Recorded information:
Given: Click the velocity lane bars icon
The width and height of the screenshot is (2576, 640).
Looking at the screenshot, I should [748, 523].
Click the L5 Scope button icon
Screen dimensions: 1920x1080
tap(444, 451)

Exercise directions: Write each line of the data above out again without altering a word.

Response:
Given: Click the velocity lane bars icon
The width and height of the screenshot is (2576, 640).
Looking at the screenshot, I should [748, 523].
Click the L5 Scope button icon
Screen dimensions: 1920x1080
tap(444, 451)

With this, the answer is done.